Music and Cognition

Have you ever heard the saying that a person can play music by ear?  I always found this to be a bit perplexing.  I began learning the cello when I was in 5th grade and continued until 8th grade.  I still remember bass clef  to this day, however I could never play a song on my cello just from hearing it once.  I would need sheet music.

So for these people that are able to play by ear, is music like a language to them?  Are their ears tuned to the pitches and tones as if it were the back of their hand?

I have also heard that music improves cognition.  For example if you practice music you perform better in math.  I heard this frequently in Orchestra and with all the time measures it makes sense.  Music is built on time, timing, and tempo.  The brain becomes a timer that syncs your arm movements to match the tempo of the Orchestra.  It is quite fascinating how it all comes together.  But does music actually have anything to do with improved cognition?  Some people believe so.


Image result for music by ear

Two scientists at University of Auckland, Patston and Tippett tested two groups of adults to investigate a similar matter.  The study was about whether brains of musician’s process music in the same brain area where language is processed.

The first group was of 36 musicians that had been studying music for at least 10 years and had experience with performing at University or national level.  The non-musicians had less than four years of musical training or no training.

Each participant had completed language comprehension tests and tests of visuospatial ability.  Each test was given under three different conditions– a test was given in silence, classical music on the piano played correctly, and classical music played on the piano incorrectly.

When observing results musicians performed better than the non-musicians on both tests under all conditions.  Musical training seems to enhance cognitive ability.

The test has room for inaccuracy however due to there being a possibility of IQ levels being different between the two groups.

Non-musician’s test scores had no significant difference when testing under the different musical conditions.  Only two out of the entire group even noticed that one portion of the music being played was being performed out of key.

When being given the visuospatial tests the musicians performed well regardless of the inclusion of music or silence.    Music is processed with different brain areas than the visuospatial stimuli are processed.  It was expected to do no harm on the score.

However when analyzing the language tests, the musicians performed worse on the test than when music was playing.  This result possibly proves that music and language are being processed by the same neural networks.

It could not be an issue of divided attention, or being distracted by the music.  If it was the muscleman would have done equally bad on the visuospatial test.  Meaning that musicians process music as a language.

So perhaps these talented people that can play by ear process music like a language too?  Which would make it so much easier for them to re-enact it. Can this process be learned for just anyone if enough time is put in?

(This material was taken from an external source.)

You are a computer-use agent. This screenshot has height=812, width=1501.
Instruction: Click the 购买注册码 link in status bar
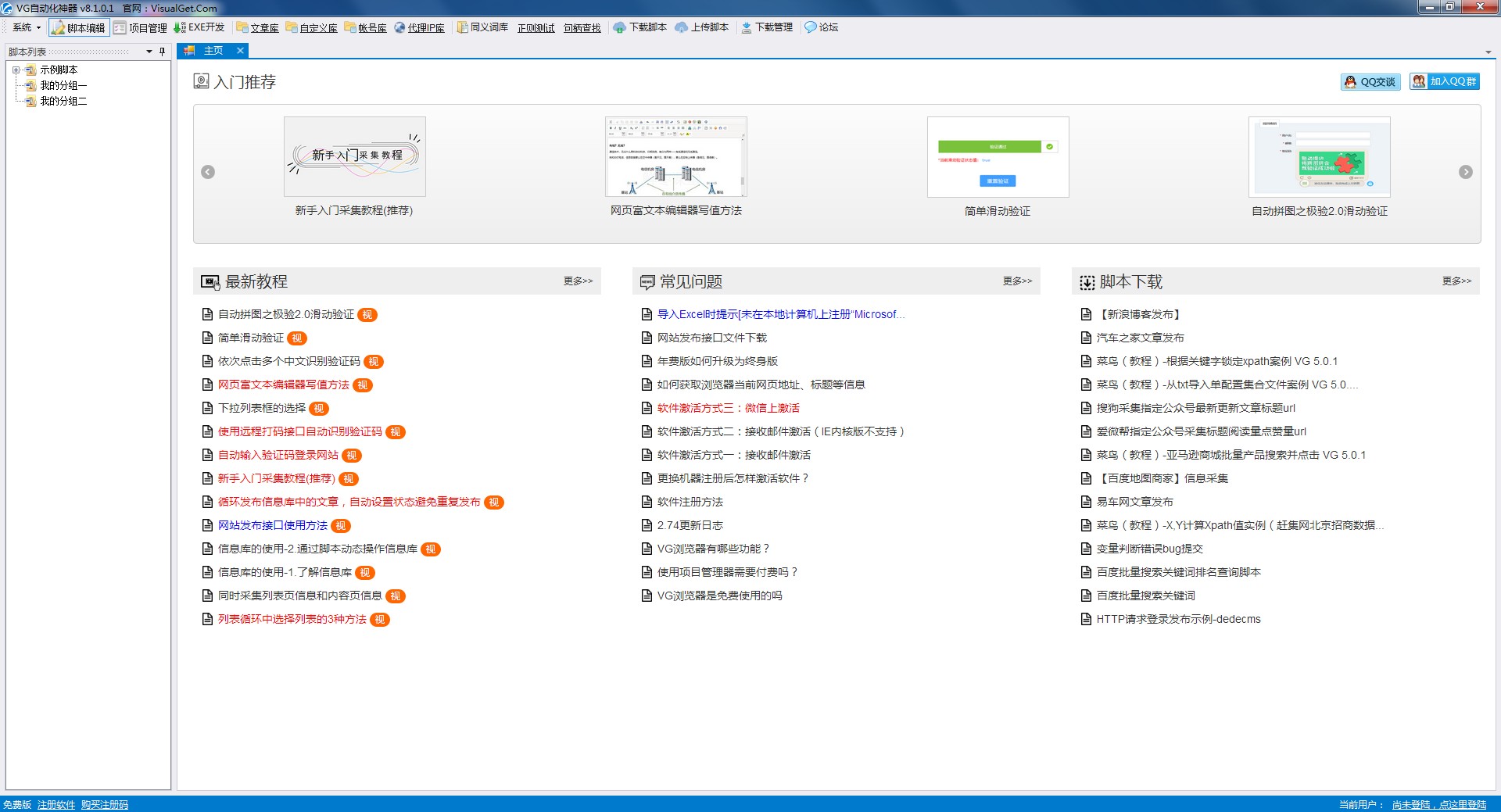click(105, 805)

3 thoughts on “Music and Cognition

  1. mbap

    This is an interesting idea. I played the trumpet for 4 years so I am wondering if it had an affect on my cognition or not. Overall this seems like a great study but I’d like to see others to see if they support it or not.

  2. Ashlyn

    Having a musical background I found this article very interesting. I learned the violin in 4th grade, the euphonium in 5th grade, the tuba in 6th grade, and the string bass senior year of high school. When I joined the orchestra senior year my director had perfect pitch. You probably know what that is, but for non musical people, it means that in a sea of orchestra she could tell, not only if someone was off pitch, but which instrument and where they were. Your write up sort of reminded me of her. It is like pitch is her language. Throughout my time in band all my directors would talk about how having the ability to read sheet music makes us smarter (aka improves cognition) and makes us have better discipline.

  3. apelduna

    I also played the cello when I was younger (along with a number of other instruments). While I did learn to read music, I found my experience was actually opposite of yours. I tended to play pieces by ear. I’d listen to my orchestra director play the piece or listen to recordings and then would just mimic what I had heard. Usually after hearing a piece a number of times, I knew how it should go and I’d just practice until what I played sounded the same. I’m sure it helped to have other members of the orchestra to follow or to accompany me, but even when I played solos or the other members were playing something very different (like when I played in a quartet), I still didn’t find myself relying on the music. Reading music was kind of something I did because it seemed like a necessary skill and it was helpful to be able to read and follow along. But to me, any instrument I learned, I first played by ear.

    In response to what you wrote about the study, I also think it’s funny because I’ve always found it distracting to listen to music when I’m trying to do homework or study. I have friends who will play music while they are reading or studying. This drives me nuts. I can’t stop my mind from listening to and following along with the music …even if there are no words. It’s interesting to know that it may not just be that I’m easily distracted, but instead that the same part of my brain is trying to process multiple stimuli.